Assignment =
Write the records out again. Match them exactly.

Input records =
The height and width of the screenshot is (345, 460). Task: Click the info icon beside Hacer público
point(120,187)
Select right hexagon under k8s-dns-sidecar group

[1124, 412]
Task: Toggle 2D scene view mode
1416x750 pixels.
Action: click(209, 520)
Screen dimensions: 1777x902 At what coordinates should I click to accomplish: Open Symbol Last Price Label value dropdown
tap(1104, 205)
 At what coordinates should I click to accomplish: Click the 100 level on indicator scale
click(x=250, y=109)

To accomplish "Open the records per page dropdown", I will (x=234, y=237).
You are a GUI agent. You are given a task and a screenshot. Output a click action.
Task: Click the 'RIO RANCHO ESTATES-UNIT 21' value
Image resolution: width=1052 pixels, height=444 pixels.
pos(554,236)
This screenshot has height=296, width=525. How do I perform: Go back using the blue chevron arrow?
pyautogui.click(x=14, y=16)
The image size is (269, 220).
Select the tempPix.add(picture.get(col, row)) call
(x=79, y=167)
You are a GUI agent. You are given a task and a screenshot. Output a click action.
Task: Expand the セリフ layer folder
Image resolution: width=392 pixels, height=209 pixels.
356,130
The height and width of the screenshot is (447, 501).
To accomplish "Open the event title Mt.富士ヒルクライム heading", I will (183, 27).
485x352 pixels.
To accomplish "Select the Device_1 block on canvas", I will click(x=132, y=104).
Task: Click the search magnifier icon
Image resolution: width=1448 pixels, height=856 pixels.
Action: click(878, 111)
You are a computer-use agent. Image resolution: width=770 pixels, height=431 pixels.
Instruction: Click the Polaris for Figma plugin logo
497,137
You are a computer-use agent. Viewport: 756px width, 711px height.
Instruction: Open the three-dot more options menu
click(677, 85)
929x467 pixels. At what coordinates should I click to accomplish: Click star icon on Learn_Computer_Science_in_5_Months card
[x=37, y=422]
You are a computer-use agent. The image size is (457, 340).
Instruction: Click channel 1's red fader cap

Task output =
The height and width of the screenshot is (345, 460). Task: Click the info icon beside Hacer público
point(120,187)
Select right hexagon under k8s-dns-sidecar group

[1124, 412]
Task: Toggle 2D scene view mode
1416x750 pixels.
Action: click(209, 520)
Screen dimensions: 1777x902 At what coordinates should I click to accomplish: Open Symbol Last Price Label value dropdown
tap(1104, 205)
 At what coordinates should I click to accomplish: Click the 100 level on indicator scale
click(x=250, y=109)

To accomplish "Open the records per page dropdown", I will (x=234, y=237).
You are a GUI agent. You are given a task and a screenshot. Output a click action.
Task: Click the 'RIO RANCHO ESTATES-UNIT 21' value
Image resolution: width=1052 pixels, height=444 pixels.
pos(554,236)
This screenshot has height=296, width=525. How do I perform: Go back using the blue chevron arrow?
pyautogui.click(x=14, y=16)
The image size is (269, 220).
Select the tempPix.add(picture.get(col, row)) call
(x=79, y=167)
You are a GUI agent. You are given a task and a screenshot. Output a click action.
Task: Expand the セリフ layer folder
Image resolution: width=392 pixels, height=209 pixels.
356,130
The height and width of the screenshot is (447, 501).
To accomplish "Open the event title Mt.富士ヒルクライム heading", I will (183, 27).
485x352 pixels.
To accomplish "Select the Device_1 block on canvas", I will click(x=132, y=104).
Task: Click the search magnifier icon
Image resolution: width=1448 pixels, height=856 pixels.
Action: click(878, 111)
You are a computer-use agent. Image resolution: width=770 pixels, height=431 pixels.
Instruction: Click the Polaris for Figma plugin logo
497,137
You are a computer-use agent. Viewport: 756px width, 711px height.
Instruction: Open the three-dot more options menu
click(677, 85)
929x467 pixels. At what coordinates should I click to accomplish: Click star icon on Learn_Computer_Science_in_5_Months card
[x=37, y=422]
You are a computer-use agent. The image size is (457, 340).
Instruction: Click channel 1's red fader cap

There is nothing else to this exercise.